America's Car Mart Shifts to Lending for High Credit Tier

The loan mix has tilted towards higher credit tiers, with transaction volume from customer ranks 5 to 7 increasing by 15%, while reservations from lower ranks decreased by about 50%. Credit applications increased by 10% compared to the same period last year, and the average issuance FICO score rose by 20 points year-on-year from Q1 2025 to Q1 2026, strengthening the weighted average portfolio quality under the new screening criteria to 72%.

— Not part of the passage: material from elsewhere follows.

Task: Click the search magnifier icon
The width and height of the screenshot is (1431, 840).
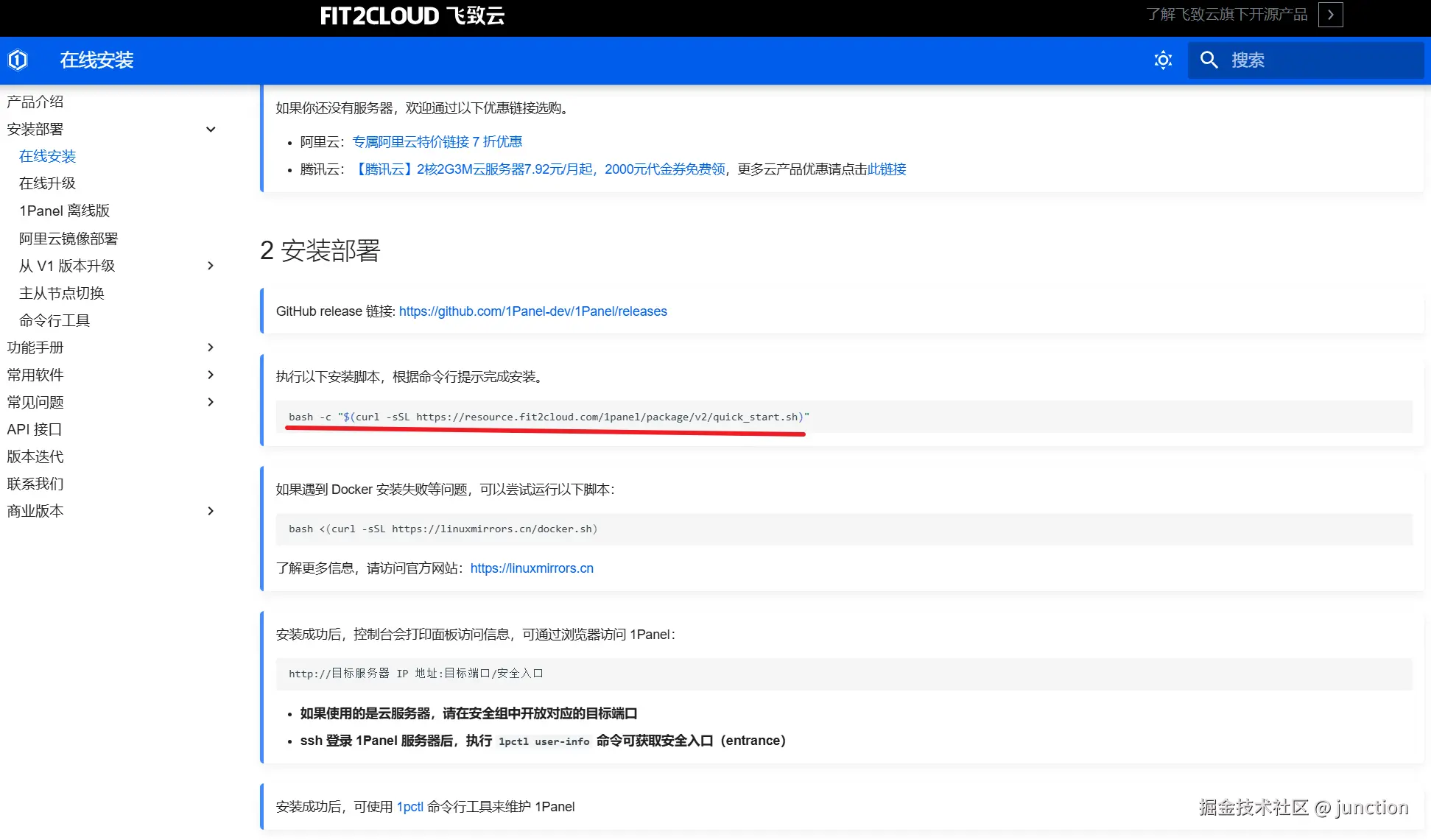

"LOS V2 is currently operational at all our locations, and the integrated risk-based pricing has improved the alignment between expected returns and customer profiles. The new scorecard is functioning as we designed, enabling a mix shift of top-ranked customers and a departure from the lowest ranks. In this quarter, trading volume from ranks 5 to 7 increased by 15%, while bookings from some of the lowest ranks decreased by approximately 50%." -- Douglas Campbell, President and CEO

This intentional quality improvement of the portfolio enhances long term credit performance and future cash flow outlook, reducing risk exposure during economic downturns.

Future Outlook

The management expects that about half of the surge in SG&A in the second half of fiscal 2026 will be resolved, aiming to bring the proportion of SG&A in retail sales down to the mid-16% range through technology-driven efficiencies, including Pay Your Way. The company is actively pursuing alternative inventory financing solutions, but has not provided specific sales guidance for future quarters. The management continues to focus on ensuring that growth accompanied by credit quality, modernization of collections, and future sales are determined by demand rather than funding constraints.

As far as I can see, America's Car Mart is responding wisely even in a tough environment. The expansion of gross profit margin is commendable, but the capital constraints hindering growth are a concern. The shift towards high credit tiers is a good thing in the long term, but in the short term, it comes at the cost of a decrease in sales volume. Whether the management can quickly resolve this funding issue will determine their future growth.